**Problems and tasks:**
A) Answer these questions about the object detection excerpt, one answer per line:
(i) What array size does the model expect?
(ii) Which output tensors are taken from the model by name?
(iii) What does the detect function do when images is not a list?
B) Write what follows in the object detection excerpt, starting after its last line.

═══ Extract provided ═══

Such a function is able to process images of different sizes, one after the other, but it necessitates processing each one singularly. Therefore, it takes each image and expands the dimension of the array, adding a further dimension. This is necessary because the model expects an array of size: number of images * height * width * depth.
Note, we could pack all the batch images to be predicted into a single matrix. That would work fine, and it would be faster if all the images were of the same height and width, which is an assumption that our project does not make, hence the single image processing.
We then take a few tensors in the model by name (detection_boxes, detection_scores, detection_classes, num_detections), which are exactly the outputs we expect from the model, and we feed everything to the input tensor, image_tensor, which will normalize the image in a suitable form for the layers of the model to process.
The results are gathered into a list and the images are processed with the detection boxes and represented if required:
def detect(self, images, annotate_on_image=True):
"""
Processing a list of images, feeding it
into the detection model and getting from it scores,
bounding boxes and predicted classes present
in the images
"""
if type(images) is not list:
images = [images]
results = list()
for image in images:
# the array based representation of the image will
# be used later in order to prepare the resulting
# image with boxes and labels on it.
image_np = self.load_image_into_numpy_array(image)
# Expand dimensions since the model expects images
# to have shape: [1, None, None, 3]
image_np_expanded = np.expand_dims(image_np, axis=0)
image_tensor = \
self.DETECTION_GRAPH.get_tensor_by_name(
'image_tensor:0')

═══ Data listing ═══

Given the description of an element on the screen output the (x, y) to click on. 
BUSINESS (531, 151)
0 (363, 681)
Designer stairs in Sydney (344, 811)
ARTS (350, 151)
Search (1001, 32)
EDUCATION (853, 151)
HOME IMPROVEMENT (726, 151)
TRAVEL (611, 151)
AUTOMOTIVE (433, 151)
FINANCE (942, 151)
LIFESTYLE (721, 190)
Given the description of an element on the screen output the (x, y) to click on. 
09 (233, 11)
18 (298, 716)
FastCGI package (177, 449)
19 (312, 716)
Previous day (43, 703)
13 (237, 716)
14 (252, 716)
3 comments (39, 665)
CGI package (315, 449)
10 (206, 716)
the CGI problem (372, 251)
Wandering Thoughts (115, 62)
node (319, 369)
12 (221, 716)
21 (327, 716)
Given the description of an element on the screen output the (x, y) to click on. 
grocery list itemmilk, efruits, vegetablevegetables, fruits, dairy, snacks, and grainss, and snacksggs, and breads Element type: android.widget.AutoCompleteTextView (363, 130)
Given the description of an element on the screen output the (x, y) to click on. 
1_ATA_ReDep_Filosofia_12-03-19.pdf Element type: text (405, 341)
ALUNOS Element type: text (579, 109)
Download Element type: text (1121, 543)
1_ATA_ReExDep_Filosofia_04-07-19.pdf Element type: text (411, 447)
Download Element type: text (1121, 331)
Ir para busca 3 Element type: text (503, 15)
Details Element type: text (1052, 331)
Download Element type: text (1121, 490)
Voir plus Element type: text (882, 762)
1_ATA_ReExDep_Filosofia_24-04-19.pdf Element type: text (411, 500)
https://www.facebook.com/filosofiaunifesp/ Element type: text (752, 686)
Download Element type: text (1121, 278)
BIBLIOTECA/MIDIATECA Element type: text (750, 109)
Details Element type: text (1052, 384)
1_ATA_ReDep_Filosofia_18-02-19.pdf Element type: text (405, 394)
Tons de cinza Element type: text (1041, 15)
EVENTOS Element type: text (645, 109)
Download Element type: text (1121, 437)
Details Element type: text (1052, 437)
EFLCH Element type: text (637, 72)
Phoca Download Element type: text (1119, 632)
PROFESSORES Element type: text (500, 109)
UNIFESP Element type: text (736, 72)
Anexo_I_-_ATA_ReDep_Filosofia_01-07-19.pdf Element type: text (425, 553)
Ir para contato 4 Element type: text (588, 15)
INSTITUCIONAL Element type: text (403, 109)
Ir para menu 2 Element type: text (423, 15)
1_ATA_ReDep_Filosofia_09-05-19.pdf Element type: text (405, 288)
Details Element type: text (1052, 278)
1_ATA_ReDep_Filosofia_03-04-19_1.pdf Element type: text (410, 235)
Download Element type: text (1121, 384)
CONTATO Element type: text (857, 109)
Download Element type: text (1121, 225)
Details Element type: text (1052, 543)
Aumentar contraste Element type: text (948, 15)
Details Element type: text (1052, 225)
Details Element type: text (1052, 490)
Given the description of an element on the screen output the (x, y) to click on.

═══

**Replies:**
A)
(i) Number of images * height * width * depth.
(ii) detection_boxes, detection_scores, detection_classes and num_detections.
(iii) It wraps the input in a list (images = [images]).

B)
# Each box represents a part of the image where a
# particular object was detected.
boxes = self.DETECTION_GRAPH.get_tensor_by_name(
'detection_boxes:0')
# Each score represent how level of confidence
# for each of the objects. Score could be shown
# on the result image, together with the class label.
scores = self.DETECTION_GRAPH.get_tensor_by_name(
'detection_scores:0')
classes = self.DETECTION_GRAPH.get_tensor_by_name(
'detection_classes:0')
num_detections = \
self.DETECTION_GRAPH.get_tensor_by_name(
'num_detections:0')
# Actual detection happens here
(boxes, scores, classes, num_detections) = \
self.TF_SESSION.run(
[boxes, scores, classes, num_detections],
feed_dict={image_tensor: image_np_expanded})
if annotate_on_image:
new_image = self.detection_on_image(
image_np, boxes, scores, classes)
results.append((new_image, boxes,
scores, classes, num_detections))
else:
results.append((image_np, boxes,
scores, classes, num_detections))
return results
The function detection_on_image just processes the results from the detect function and returns a new image enriched by bounding boxes which will be represented on screen by the function visualize_image (You can adjust the latency parameter, which corresponds to the seconds the image will stay on screen before the script passes to process another image).
def detection_on_image(self, image_np, boxes, scores,
classes):
"""
Put detection boxes on the images over
the detected classes
"""
vis_util.visualize_boxes_and_labels_on_image_array(
image_np,
np.squeeze(boxes),
np.squeeze(classes).astype(np.int32),
np.squeeze(scores),
self.CATEGORY_INDEX,
use_normalized_coordinates=True,
line_thickness=8)
return image_np
The function visualize_image offers a few parameters that could be modified in order to suit your needs in this project. First of all, image_size provides the desired size of the image to be represented on screen. Larger or shorter images are therefore modified in order to partially resemble this prescribed size. The latency parameter, instead, will define the time in seconds that each image will be represented on the screen, thus locking the object detection procedure, before moving to the next one. Finally, the bluish_correction is just a correction to be applied when images are offered in the BGR format (in this format the color channels are arranged in the order: blue-green-red and it is the standard for the OpenCV library: https://stackoverflow.com/questions/14556545/why-opencv-using-bgr-colour-space-instead-of-rgb) , instead of the RGB (red-green-blue), which is the image format the model is expecting:
def visualize_image(self, image_np, image_size=(400, 300),
latency=3, bluish_correction=True):
height, width, depth = image_np.shape
reshaper = height / float(image_size[0])
width = int(width / reshaper)
height = int(height / reshaper)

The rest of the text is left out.